# Exercise requirements:
Each line of the data below from the one holding "Screen dimensions: 560x264" to the one holding "Given: Choose 64 bit .rpm for Fedora/openSUSE", inclusive, is to be reproduced exactly; no other line belongs in the answer.

Segment Start: Excerpted records

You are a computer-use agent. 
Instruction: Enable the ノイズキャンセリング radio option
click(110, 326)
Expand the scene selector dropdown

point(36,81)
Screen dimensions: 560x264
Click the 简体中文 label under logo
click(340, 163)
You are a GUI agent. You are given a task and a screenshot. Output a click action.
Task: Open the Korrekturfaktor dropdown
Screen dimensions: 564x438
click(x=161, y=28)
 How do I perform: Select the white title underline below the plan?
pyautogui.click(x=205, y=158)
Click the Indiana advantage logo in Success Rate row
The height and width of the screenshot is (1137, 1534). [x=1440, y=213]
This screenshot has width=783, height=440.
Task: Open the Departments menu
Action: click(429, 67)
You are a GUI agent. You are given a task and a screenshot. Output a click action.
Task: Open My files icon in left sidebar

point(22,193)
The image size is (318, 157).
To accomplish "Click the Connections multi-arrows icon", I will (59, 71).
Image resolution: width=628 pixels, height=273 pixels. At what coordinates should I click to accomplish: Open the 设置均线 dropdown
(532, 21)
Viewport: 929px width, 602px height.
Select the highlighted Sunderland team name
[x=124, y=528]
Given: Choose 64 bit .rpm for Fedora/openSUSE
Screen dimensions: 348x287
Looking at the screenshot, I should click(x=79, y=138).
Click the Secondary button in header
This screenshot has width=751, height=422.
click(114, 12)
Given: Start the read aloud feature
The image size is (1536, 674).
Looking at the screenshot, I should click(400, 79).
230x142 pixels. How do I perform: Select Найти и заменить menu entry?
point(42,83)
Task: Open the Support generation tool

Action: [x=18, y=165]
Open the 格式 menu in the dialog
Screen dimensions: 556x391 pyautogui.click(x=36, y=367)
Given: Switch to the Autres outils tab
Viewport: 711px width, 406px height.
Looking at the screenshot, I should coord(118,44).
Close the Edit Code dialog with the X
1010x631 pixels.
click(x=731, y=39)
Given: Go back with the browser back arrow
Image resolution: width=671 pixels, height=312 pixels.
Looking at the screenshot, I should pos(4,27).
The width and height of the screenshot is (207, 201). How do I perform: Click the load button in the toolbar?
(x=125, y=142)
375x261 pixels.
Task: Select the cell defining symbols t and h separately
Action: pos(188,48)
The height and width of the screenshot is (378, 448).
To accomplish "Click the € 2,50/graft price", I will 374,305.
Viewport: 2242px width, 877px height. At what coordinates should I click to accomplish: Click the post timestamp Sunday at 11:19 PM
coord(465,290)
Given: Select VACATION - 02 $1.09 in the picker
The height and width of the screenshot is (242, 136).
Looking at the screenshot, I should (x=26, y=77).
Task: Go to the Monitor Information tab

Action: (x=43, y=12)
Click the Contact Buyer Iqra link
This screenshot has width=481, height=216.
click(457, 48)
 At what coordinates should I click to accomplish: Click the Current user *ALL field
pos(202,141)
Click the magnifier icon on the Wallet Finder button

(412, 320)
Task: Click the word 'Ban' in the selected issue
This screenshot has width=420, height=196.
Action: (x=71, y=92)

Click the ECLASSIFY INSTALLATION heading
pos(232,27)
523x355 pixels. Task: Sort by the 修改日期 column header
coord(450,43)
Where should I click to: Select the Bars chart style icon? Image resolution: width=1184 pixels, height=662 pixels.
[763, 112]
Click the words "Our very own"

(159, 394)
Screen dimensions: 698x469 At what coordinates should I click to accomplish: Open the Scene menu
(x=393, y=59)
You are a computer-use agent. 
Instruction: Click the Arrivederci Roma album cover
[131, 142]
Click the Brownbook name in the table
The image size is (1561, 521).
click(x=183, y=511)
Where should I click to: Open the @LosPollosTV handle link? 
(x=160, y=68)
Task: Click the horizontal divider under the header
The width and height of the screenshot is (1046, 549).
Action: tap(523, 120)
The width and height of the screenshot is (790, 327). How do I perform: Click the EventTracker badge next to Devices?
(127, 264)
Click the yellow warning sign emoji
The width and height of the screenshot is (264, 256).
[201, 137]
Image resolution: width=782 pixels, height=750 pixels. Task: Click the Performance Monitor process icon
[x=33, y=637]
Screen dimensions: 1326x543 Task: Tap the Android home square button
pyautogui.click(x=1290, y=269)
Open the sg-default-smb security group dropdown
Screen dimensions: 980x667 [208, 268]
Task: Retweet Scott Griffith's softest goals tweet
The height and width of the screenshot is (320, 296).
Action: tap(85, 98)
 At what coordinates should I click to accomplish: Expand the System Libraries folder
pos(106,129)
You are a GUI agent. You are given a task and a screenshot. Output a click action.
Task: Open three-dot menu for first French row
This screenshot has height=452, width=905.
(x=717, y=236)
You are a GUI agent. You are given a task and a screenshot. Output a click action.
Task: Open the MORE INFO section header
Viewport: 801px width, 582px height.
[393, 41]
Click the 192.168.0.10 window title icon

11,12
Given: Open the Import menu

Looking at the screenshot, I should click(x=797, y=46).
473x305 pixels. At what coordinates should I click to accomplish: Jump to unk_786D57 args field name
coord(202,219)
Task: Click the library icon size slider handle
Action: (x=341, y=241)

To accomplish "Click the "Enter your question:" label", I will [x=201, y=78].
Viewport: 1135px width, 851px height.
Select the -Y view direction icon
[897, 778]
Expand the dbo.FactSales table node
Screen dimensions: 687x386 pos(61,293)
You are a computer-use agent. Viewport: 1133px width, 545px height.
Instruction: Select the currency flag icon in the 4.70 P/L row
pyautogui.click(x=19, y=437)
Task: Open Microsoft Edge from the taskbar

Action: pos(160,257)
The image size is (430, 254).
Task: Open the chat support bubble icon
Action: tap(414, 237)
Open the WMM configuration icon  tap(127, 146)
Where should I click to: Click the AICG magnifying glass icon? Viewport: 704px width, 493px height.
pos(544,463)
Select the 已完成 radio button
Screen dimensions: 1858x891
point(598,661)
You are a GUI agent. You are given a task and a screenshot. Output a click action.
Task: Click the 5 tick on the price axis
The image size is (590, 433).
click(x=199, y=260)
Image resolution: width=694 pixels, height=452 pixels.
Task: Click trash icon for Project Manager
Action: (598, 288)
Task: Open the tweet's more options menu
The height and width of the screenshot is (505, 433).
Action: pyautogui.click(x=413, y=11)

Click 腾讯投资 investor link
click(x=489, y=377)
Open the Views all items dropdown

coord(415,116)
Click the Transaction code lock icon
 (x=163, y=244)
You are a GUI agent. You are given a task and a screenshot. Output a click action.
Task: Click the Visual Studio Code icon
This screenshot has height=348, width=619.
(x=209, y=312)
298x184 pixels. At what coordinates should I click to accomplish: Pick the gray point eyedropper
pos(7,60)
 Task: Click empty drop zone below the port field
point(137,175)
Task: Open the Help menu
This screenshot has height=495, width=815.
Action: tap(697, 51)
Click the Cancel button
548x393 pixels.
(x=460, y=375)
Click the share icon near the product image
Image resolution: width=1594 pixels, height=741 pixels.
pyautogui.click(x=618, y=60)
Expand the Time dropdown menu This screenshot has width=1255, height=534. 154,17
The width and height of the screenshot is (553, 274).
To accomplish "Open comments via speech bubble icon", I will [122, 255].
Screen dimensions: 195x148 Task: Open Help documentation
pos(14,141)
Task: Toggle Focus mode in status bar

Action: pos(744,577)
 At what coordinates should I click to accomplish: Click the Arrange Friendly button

Segment End: Excerpted records

# Your solution:
Screen dimensions: 560x264
Click the 简体中文 label under logo
click(340, 163)
You are a GUI agent. You are given a task and a screenshot. Output a click action.
Task: Open the Korrekturfaktor dropdown
Screen dimensions: 564x438
click(x=161, y=28)
 How do I perform: Select the white title underline below the plan?
pyautogui.click(x=205, y=158)
Click the Indiana advantage logo in Success Rate row
The height and width of the screenshot is (1137, 1534). [x=1440, y=213]
This screenshot has width=783, height=440.
Task: Open the Departments menu
Action: click(429, 67)
You are a GUI agent. You are given a task and a screenshot. Output a click action.
Task: Open My files icon in left sidebar

point(22,193)
The image size is (318, 157).
To accomplish "Click the Connections multi-arrows icon", I will (59, 71).
Image resolution: width=628 pixels, height=273 pixels. At what coordinates should I click to accomplish: Open the 设置均线 dropdown
(532, 21)
Viewport: 929px width, 602px height.
Select the highlighted Sunderland team name
[x=124, y=528]
Given: Choose 64 bit .rpm for Fedora/openSUSE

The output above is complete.